| Work required |
Please give back, word for word, only the lines starting at the one containing "You are a computer-use" and ending at the one containing "Instruction: Open the playlist view icon" within the material below.
════════
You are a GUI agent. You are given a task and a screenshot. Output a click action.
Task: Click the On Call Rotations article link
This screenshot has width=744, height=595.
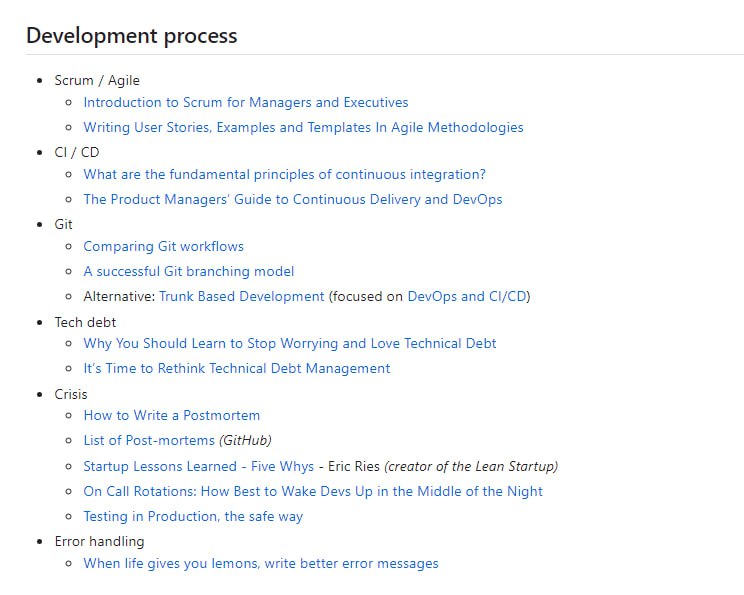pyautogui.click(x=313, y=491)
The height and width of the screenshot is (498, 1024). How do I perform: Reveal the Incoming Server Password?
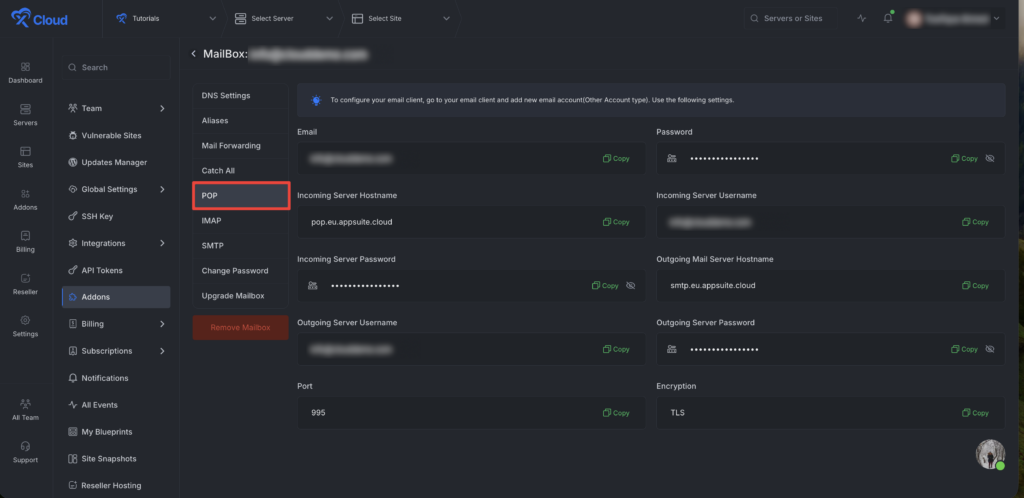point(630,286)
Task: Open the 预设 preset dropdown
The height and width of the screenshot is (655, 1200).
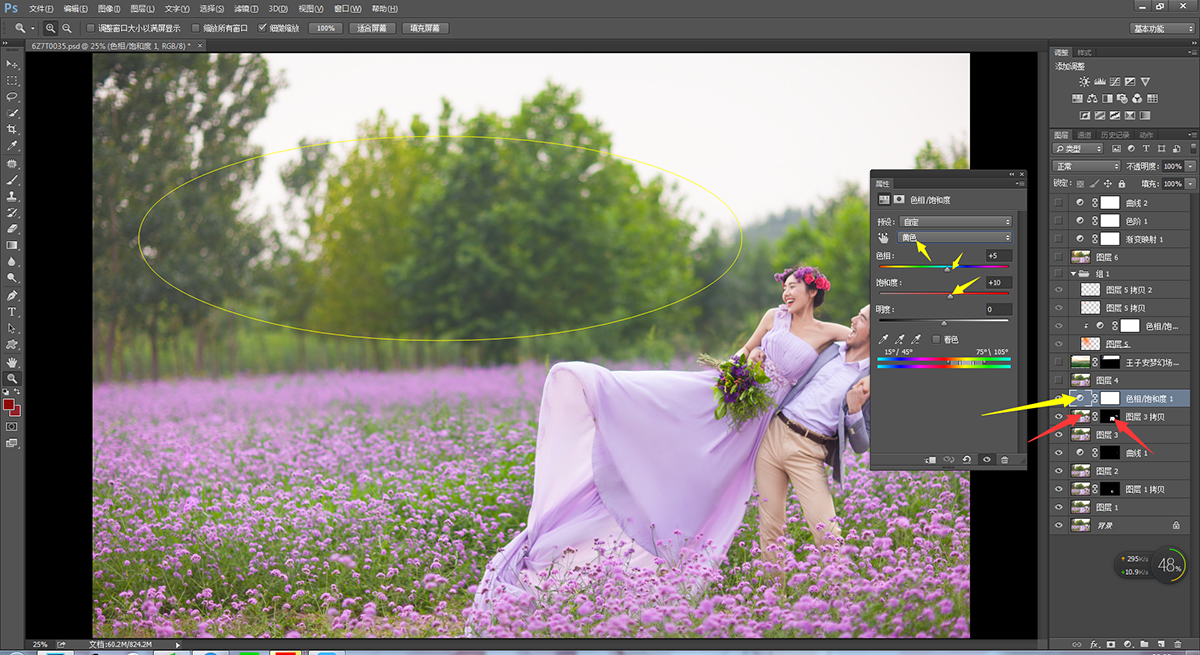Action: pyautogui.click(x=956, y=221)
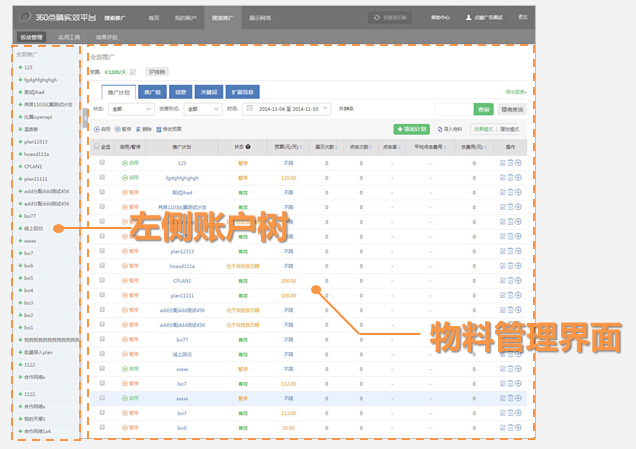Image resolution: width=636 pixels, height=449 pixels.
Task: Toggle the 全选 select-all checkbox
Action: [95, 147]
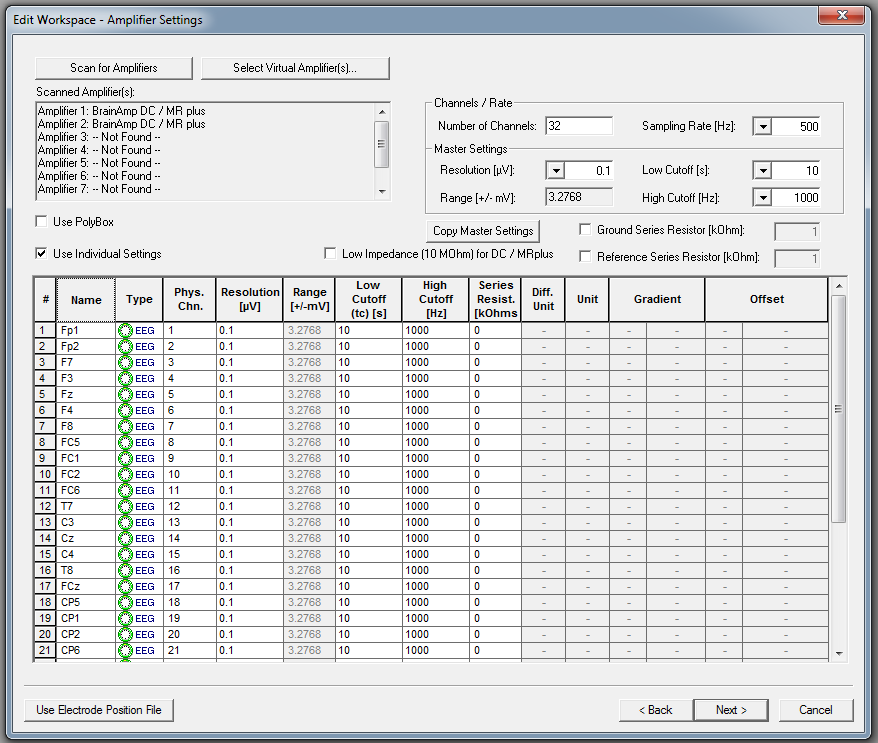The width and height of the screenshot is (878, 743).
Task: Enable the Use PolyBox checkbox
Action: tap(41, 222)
════════
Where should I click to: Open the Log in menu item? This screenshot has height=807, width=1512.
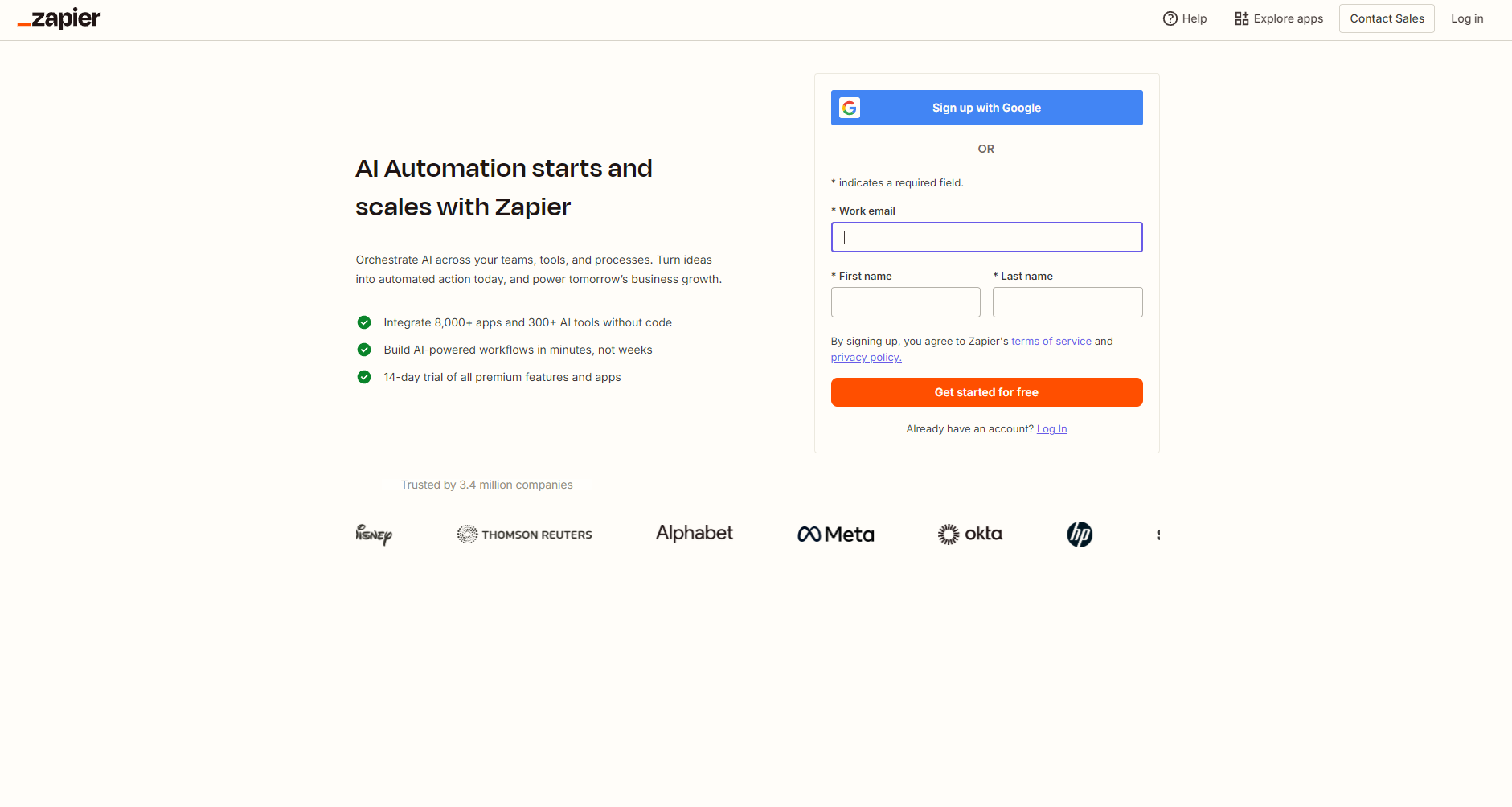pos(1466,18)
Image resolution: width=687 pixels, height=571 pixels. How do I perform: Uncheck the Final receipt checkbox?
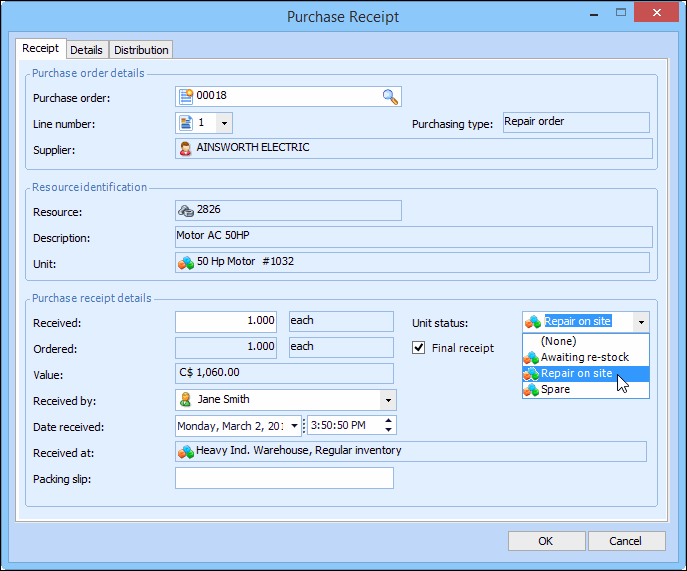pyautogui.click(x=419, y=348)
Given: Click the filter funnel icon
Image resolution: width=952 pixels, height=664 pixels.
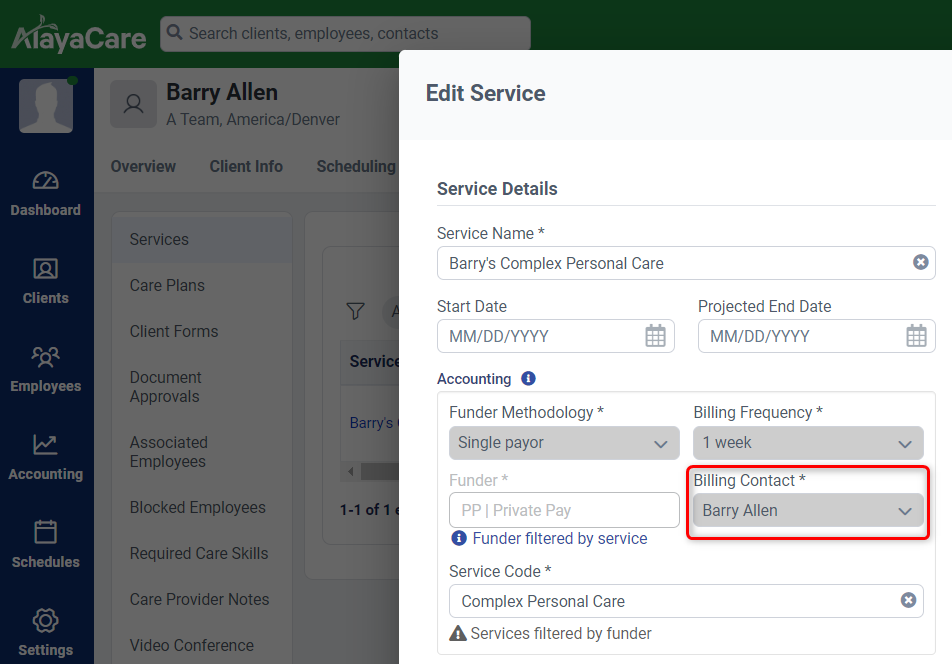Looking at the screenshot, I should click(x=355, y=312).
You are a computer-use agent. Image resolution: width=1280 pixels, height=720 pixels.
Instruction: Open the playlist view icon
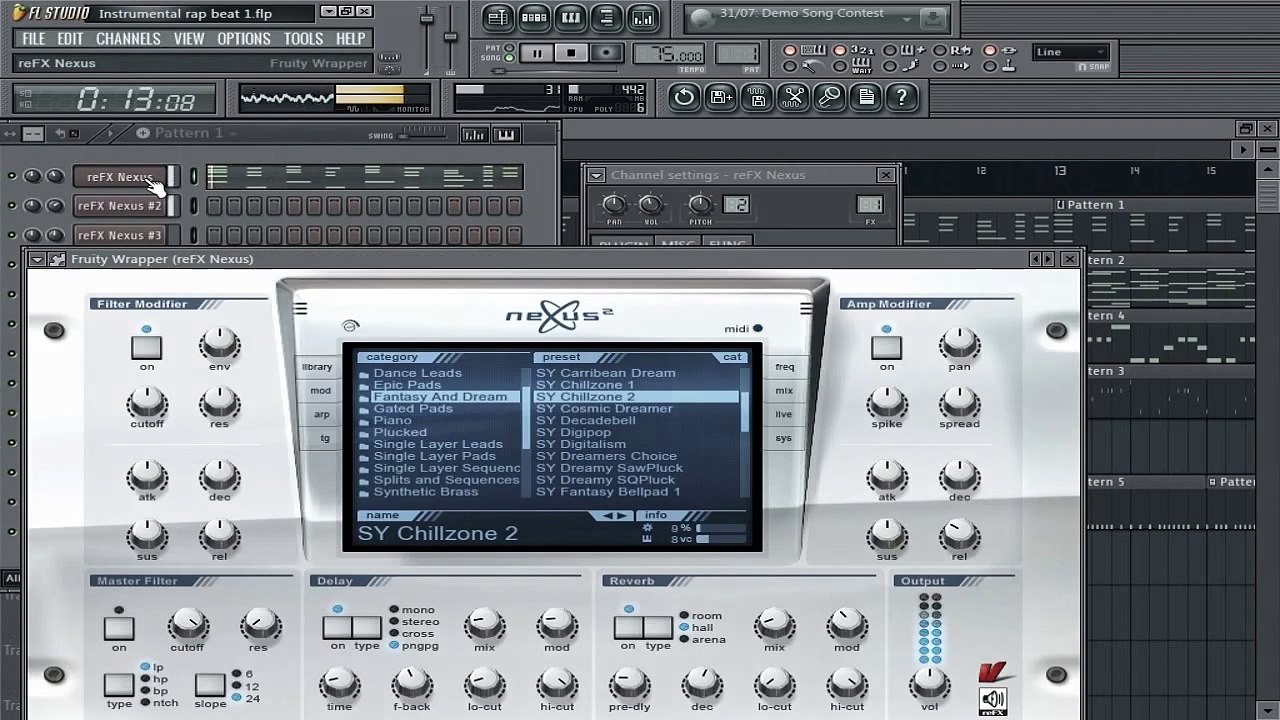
════════
| Written response |
You are a computer-use agent. Image resolution: width=1280 pixels, height=720 pixels.
Instruction: Open the playlist view icon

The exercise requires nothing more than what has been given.